** Problem details **
Rewrite the items as a numbered list, starting with the line containing "Where should I" and running through the line containing "[x=466, y=367]", skipping blank lines. Leave the pictures out.

━━━ Exercise material

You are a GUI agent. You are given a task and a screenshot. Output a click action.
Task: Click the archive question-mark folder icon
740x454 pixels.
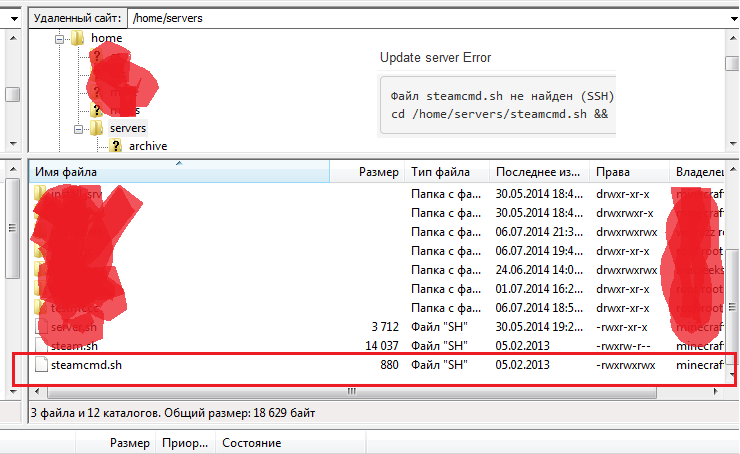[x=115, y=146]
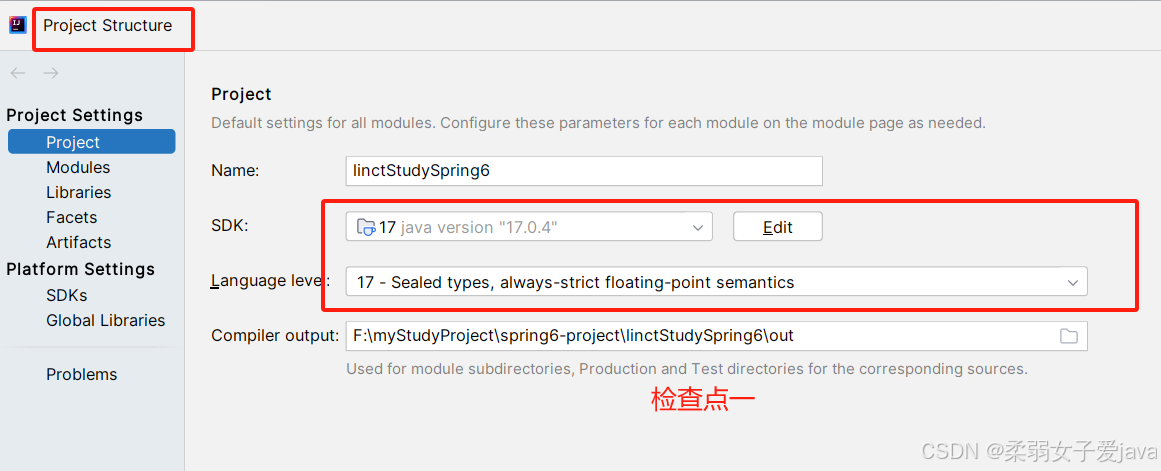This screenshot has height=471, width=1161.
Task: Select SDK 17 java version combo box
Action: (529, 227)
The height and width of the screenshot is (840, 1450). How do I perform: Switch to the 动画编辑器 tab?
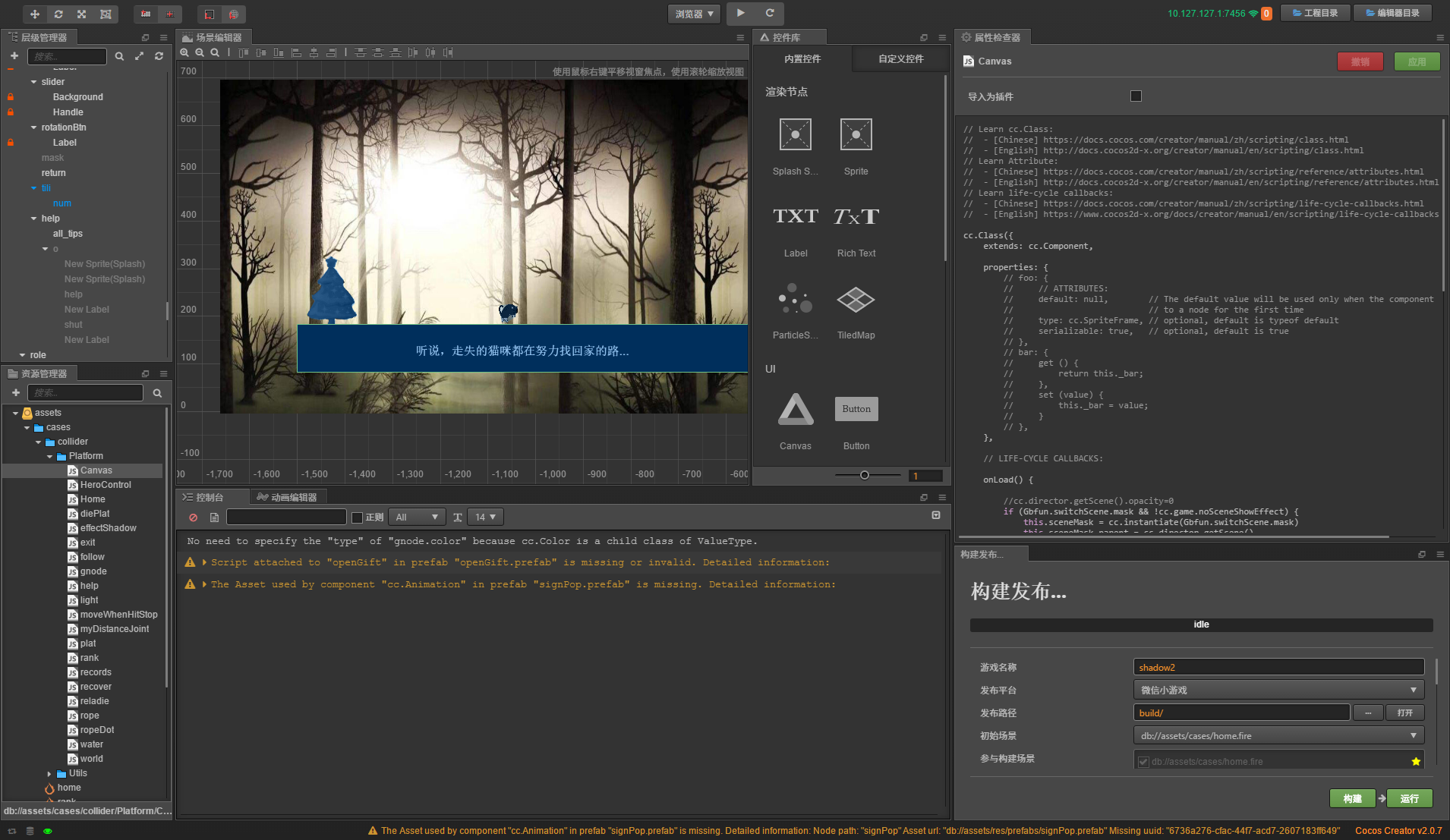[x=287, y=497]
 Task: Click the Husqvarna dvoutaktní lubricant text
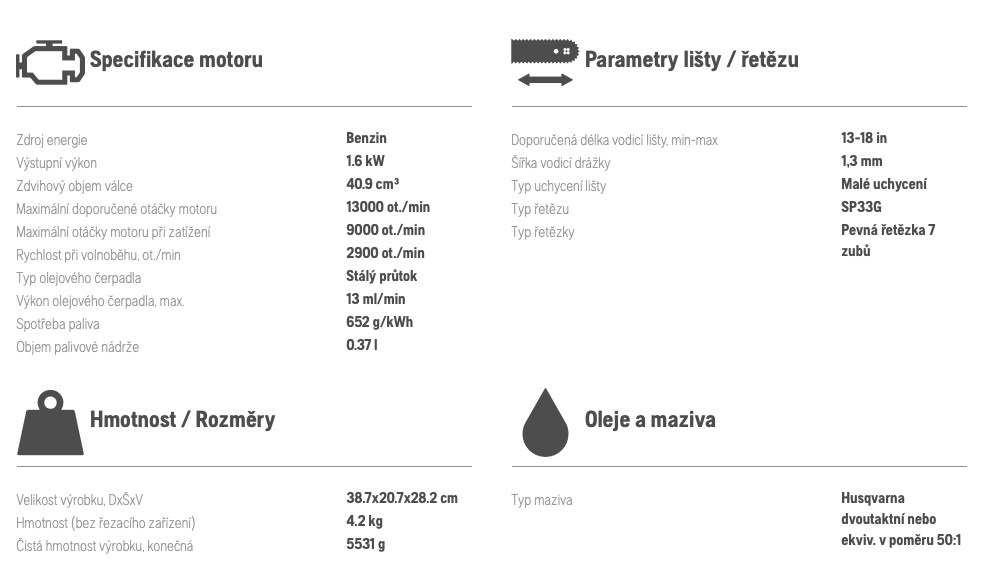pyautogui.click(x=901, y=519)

━━━━━━
━━━ Exercise material

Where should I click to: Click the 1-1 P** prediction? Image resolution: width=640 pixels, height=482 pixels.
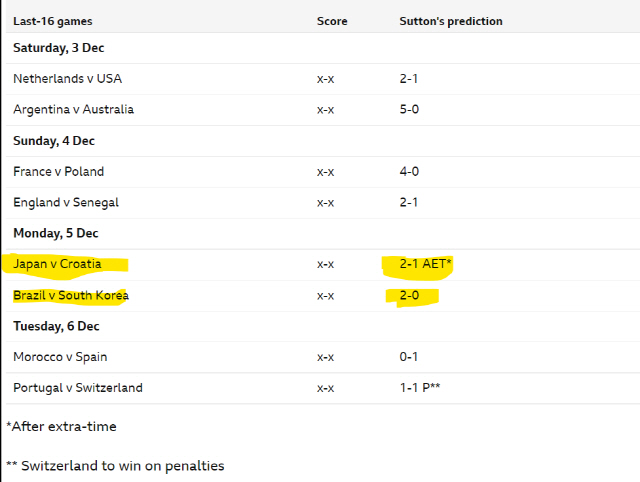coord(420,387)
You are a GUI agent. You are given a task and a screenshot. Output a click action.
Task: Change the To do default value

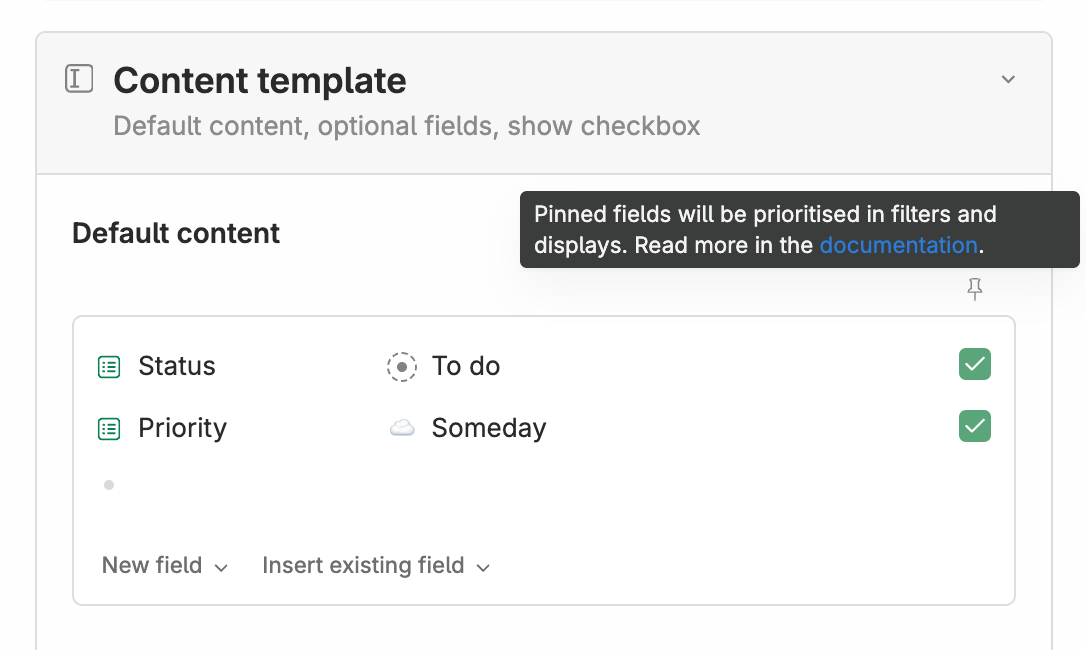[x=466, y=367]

━━━━━━

** Written solution **
1. Where should I click to: Click the 1-1 P** prediction? Image resolution: width=640 pixels, height=482 pixels.
2. coord(420,387)
3. You are a GUI agent. You are given a task and a screenshot. Output a click action.
4. Task: Change the To do default value
5. [x=466, y=367]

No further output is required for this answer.